***** Material shown *****

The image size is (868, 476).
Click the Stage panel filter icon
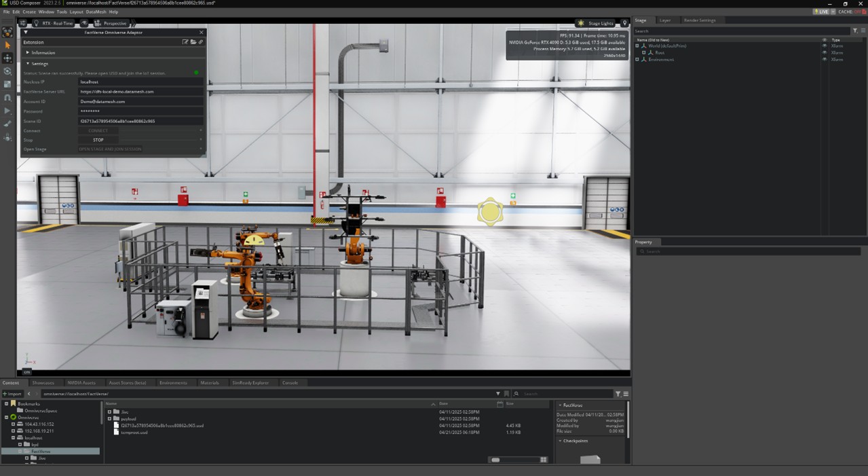tap(855, 31)
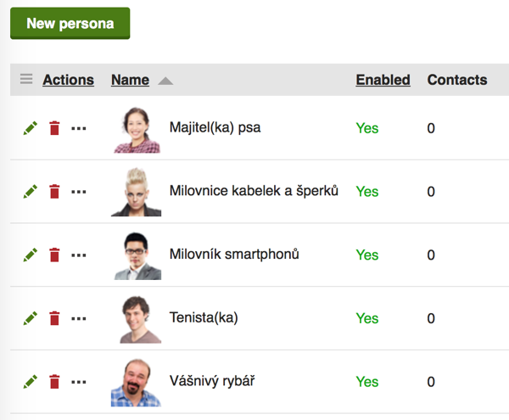509x420 pixels.
Task: Delete the Tenista(ka) persona
Action: [54, 318]
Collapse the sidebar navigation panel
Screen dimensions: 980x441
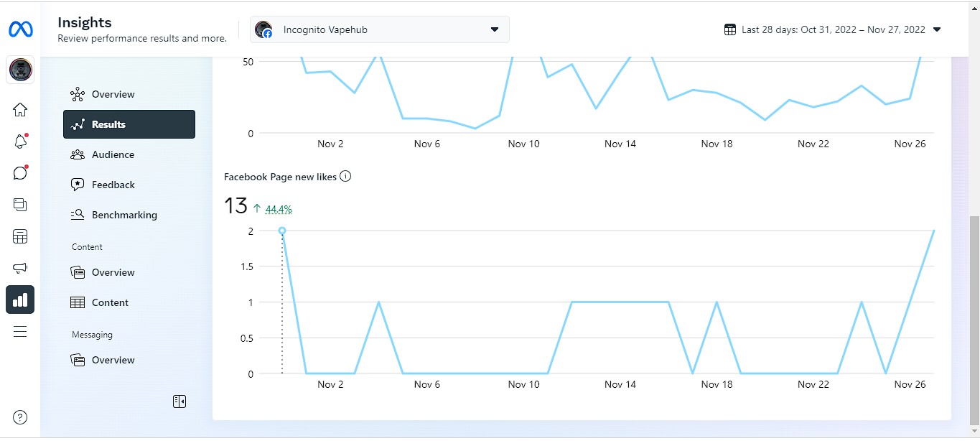point(179,401)
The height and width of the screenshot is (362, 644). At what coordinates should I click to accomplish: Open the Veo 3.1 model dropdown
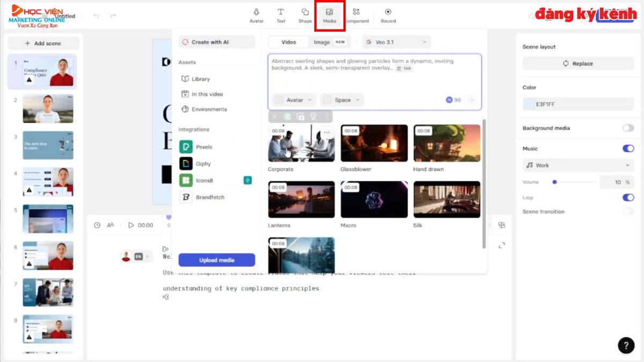point(396,42)
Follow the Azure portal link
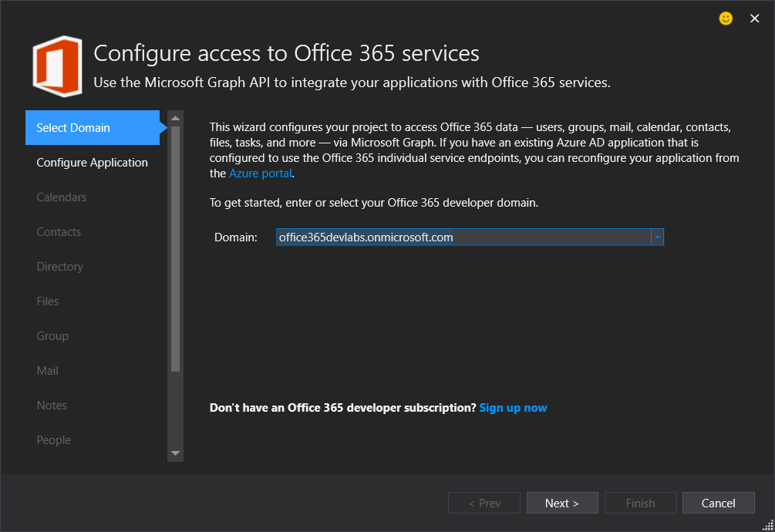Image resolution: width=775 pixels, height=532 pixels. coord(261,173)
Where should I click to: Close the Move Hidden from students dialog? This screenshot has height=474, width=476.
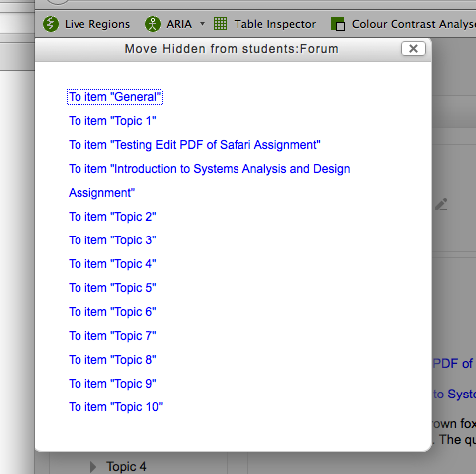pyautogui.click(x=413, y=49)
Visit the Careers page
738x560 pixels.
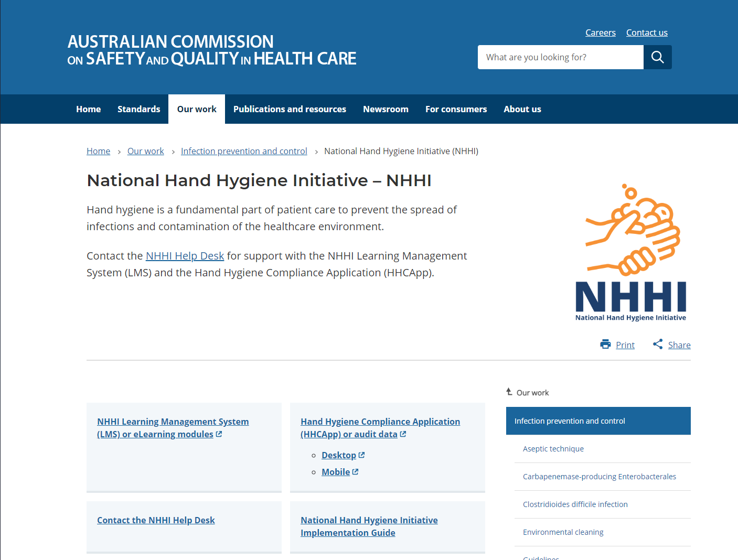point(600,32)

*****

* Requirement
Starting at the line that holds "Follow the Azure portal link", write out every remaining line of the material above exactly as it appears. Pictures should not be copied.

* Result of this exercise
Follow the Azure portal link
Image resolution: width=775 pixels, height=532 pixels. coord(261,173)
Where should I click to: Close the Move Hidden from students dialog? This screenshot has height=474, width=476.
pyautogui.click(x=413, y=49)
Visit the Careers page
738x560 pixels.
point(600,32)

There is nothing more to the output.